After all that soul-searching, prototyping an app in PHP was like a cool breeze on a hot day. I wrote a few helper functions to automate escaping values to avoid SQL or HTML insertion attacks, but I managed to fight off the temptation to write a persistence layer in PHP. Instead, each page has some PHP code at the top that makes one or more SQL queries, followed by HTML markup with only minimal PHP added to insert dynamic results. It works, it actually seems scalable and maintainable, it’s easy to deploy (just about all ISPs already support PHP, so you just upload the *.php files), and debugging is trivial, because the query is right there on the page with the HTML that will display its results. Bugs are not buried deep beneath 20 layers of abstraction, and the database and filesystem are the only shared state.

Rails, on the other hand, was a disappointment. It tries to make my database invisible so that I think I’m dealing only with objects, but my database, and its query capabilities, are what will make my application more than just a collection of objects with a simple search box. I ran into a bug during one of the tutorials and it was almost impossible to trace the problem due to the deep layering. And the only thing that Rails seems to simplify is the basic CRUD operations, which are the easiest part of any web app. Rails also tries to tell me exactly how to set up my database and page hierarchy — I know that I can change it, but by the time I’ve learned to do that, would Rails still be any easier?

I don’t know if I’m ready to jump to PHP for serious development yet. Java has a lot of good libraries for XML and supports Unicode well, and J2EE also lets me develop in a page-oriented model if that’s what I really want (though I have to do a lot of configuration rather than simply plopping a file into a directory). At the very least, though, I’m going to stop worrying about abstracting away the database and will try to learn to love it, whatever environment I use.

Collateral Damage, part 2

Saturday, June 4th, 2005

A short while ago, I wrote about how my megginson.com domain has suffered severe collateral damage from security flaws in Microsoft Outlook, even though I’ve never used the product and do not run Windows. Today, I noticed that my IP address had changed, and that I was not seeing the site (due to a stale DNS cache, I think). Here’s what my hosting service wrote in reply (with the name of my other domain XXX’d out):

The domain megginson.com is on a different IP than XXXXX.com. The site is working just fine; we had to move your site a few days ago to a dedicated IP due to the excessive email spamming that was still coming in that was targeting your A record rather than your MX record. You were averaging over 500,000 pieces of spam a day even after you moved your email offsite as a result of the A Record targeting. The move to a dedicated IP allowed us to block all port 25 traffic on that IP to augment the incoming spam.
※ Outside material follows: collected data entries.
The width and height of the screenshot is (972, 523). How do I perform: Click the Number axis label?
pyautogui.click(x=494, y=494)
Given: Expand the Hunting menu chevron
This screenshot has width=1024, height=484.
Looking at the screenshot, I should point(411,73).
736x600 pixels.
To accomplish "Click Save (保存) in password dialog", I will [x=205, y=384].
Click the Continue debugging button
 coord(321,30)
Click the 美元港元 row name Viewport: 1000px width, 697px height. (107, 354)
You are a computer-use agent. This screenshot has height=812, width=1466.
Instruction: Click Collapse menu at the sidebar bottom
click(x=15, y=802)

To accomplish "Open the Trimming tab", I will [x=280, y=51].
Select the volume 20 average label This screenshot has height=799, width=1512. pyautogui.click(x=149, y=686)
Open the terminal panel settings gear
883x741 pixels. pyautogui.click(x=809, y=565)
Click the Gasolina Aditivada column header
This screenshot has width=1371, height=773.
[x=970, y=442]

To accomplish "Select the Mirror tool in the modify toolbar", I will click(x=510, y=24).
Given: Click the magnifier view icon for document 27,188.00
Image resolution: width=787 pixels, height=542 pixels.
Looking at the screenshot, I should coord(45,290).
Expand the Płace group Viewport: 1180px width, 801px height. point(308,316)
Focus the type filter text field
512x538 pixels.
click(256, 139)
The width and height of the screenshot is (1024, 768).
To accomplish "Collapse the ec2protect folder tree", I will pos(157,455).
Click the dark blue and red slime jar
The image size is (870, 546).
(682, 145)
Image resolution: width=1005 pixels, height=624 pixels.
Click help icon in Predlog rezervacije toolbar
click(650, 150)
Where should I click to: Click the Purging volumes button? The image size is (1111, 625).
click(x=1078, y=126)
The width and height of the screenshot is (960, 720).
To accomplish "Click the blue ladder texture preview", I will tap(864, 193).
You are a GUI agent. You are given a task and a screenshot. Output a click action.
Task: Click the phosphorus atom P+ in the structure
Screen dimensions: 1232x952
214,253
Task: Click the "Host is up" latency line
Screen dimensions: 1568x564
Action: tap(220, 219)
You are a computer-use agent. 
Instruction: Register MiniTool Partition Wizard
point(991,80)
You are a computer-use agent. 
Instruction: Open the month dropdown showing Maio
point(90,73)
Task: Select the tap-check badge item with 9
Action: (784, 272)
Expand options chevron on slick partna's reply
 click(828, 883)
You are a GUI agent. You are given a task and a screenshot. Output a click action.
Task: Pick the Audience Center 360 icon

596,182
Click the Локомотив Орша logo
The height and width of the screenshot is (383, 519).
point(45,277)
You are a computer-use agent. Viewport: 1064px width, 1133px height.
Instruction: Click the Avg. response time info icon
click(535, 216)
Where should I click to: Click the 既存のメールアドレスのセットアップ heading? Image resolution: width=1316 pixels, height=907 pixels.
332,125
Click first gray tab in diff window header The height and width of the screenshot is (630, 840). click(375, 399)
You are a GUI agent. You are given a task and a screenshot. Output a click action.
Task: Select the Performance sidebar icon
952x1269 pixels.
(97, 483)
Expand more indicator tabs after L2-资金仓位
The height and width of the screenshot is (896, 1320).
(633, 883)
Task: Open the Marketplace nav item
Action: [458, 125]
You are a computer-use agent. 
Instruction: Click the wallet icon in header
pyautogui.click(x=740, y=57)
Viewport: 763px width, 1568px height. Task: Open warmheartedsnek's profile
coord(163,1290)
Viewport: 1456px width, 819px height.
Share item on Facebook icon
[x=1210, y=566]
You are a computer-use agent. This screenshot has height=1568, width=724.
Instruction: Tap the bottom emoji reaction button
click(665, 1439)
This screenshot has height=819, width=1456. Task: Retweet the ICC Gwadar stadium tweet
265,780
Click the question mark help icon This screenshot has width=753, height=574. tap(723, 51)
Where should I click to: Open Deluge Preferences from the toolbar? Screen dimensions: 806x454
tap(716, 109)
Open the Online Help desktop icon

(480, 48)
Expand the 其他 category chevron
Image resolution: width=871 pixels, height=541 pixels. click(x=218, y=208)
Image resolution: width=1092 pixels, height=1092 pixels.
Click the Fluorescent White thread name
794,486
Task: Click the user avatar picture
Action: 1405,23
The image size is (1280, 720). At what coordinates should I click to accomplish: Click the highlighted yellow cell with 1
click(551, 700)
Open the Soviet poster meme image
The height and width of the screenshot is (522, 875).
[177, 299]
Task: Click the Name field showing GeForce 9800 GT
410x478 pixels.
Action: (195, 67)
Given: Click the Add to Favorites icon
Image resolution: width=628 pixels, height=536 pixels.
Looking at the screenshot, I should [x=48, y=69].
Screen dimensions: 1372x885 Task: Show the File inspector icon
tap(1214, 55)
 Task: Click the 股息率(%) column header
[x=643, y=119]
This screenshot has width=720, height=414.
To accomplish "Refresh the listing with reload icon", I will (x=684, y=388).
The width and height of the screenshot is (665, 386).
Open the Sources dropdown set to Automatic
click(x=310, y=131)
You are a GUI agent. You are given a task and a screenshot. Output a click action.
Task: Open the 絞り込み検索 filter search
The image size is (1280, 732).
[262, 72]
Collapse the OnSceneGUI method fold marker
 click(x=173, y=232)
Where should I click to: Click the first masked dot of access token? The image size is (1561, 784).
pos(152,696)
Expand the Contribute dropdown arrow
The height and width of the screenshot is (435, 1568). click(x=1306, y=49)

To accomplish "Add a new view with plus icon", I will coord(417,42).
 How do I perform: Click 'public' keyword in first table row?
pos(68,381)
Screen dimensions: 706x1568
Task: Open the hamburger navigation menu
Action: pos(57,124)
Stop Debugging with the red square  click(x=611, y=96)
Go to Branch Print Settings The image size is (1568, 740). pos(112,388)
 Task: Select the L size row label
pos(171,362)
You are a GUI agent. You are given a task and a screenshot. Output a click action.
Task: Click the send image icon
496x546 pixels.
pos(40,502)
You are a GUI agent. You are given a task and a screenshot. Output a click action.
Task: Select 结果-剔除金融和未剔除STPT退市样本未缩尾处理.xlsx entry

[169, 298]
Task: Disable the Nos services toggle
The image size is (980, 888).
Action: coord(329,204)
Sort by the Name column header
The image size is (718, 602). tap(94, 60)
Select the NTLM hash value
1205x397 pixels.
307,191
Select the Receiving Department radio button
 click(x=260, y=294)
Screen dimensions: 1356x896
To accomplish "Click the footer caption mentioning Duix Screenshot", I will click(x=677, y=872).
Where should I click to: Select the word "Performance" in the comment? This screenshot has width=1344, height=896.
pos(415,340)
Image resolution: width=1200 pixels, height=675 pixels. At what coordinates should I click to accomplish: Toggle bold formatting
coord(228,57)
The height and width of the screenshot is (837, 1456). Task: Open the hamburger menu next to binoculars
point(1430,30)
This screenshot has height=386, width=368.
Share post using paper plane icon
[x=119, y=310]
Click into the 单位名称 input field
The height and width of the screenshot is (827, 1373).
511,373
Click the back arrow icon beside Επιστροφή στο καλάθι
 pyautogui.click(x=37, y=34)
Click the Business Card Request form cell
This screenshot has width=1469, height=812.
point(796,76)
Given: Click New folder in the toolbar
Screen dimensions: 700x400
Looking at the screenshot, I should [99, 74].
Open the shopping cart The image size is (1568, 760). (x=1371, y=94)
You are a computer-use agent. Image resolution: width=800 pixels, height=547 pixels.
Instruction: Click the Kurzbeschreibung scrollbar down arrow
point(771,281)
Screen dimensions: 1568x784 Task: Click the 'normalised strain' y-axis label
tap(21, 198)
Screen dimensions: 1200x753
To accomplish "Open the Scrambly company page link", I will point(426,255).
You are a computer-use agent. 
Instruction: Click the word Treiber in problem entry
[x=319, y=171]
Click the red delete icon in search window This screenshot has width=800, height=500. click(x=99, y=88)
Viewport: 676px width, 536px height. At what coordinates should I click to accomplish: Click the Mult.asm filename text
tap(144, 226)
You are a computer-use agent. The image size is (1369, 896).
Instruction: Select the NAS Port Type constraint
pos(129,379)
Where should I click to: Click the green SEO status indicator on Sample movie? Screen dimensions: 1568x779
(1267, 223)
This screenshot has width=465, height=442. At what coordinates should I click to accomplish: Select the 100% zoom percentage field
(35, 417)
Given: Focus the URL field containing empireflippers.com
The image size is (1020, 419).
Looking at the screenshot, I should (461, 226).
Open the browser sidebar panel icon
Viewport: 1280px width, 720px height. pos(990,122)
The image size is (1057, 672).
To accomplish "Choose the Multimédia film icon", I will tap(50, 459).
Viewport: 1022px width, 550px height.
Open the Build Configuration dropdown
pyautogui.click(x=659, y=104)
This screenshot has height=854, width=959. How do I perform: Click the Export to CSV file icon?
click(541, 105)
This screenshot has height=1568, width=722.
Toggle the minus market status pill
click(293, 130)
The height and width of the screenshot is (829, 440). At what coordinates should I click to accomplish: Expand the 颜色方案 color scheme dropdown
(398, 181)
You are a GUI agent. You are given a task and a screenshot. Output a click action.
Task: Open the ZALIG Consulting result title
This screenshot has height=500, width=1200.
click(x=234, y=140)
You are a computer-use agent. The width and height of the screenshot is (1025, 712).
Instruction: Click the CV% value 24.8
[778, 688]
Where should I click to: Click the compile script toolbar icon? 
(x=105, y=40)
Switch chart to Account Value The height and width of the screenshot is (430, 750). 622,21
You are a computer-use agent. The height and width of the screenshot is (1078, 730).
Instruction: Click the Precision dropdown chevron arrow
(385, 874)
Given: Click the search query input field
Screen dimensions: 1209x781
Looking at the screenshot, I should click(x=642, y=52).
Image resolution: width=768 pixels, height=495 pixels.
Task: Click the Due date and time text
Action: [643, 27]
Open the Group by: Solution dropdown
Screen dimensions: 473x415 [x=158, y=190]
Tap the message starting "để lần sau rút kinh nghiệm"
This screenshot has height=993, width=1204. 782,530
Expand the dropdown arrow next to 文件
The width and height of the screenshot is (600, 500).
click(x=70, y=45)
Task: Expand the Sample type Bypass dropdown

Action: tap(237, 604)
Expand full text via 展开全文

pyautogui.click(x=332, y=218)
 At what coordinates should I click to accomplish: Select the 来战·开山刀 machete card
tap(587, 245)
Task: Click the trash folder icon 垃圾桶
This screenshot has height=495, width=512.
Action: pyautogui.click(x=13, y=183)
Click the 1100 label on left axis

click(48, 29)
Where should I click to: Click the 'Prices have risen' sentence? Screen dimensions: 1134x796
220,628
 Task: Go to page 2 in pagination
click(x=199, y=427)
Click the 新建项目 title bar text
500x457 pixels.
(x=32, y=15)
Pay close attention to that. My DNS MX record does not point to this ISP (it points to a dedicated e-mail service); the hosting service has only the A record. Even the DNS A record is getting 500,000 hits a day on port 25 (!!!) — I’m afraid to ask what’s going to the MX IP address. Sometimes I feel more like I’m under a fullscale botnet attack than just a bunch of bounces from virus messages sent by infected Outlook machines with my return address.

Kudos to my current hosting service, javaservlethosting.com. They are a high-volume, low cost hosting site, and you would have expected them to dump me long ago (as several other, much more expensive ones have) instead of going to all this trouble and losing all this money to keep my site up. You never know where you’ll find true integrity in the business.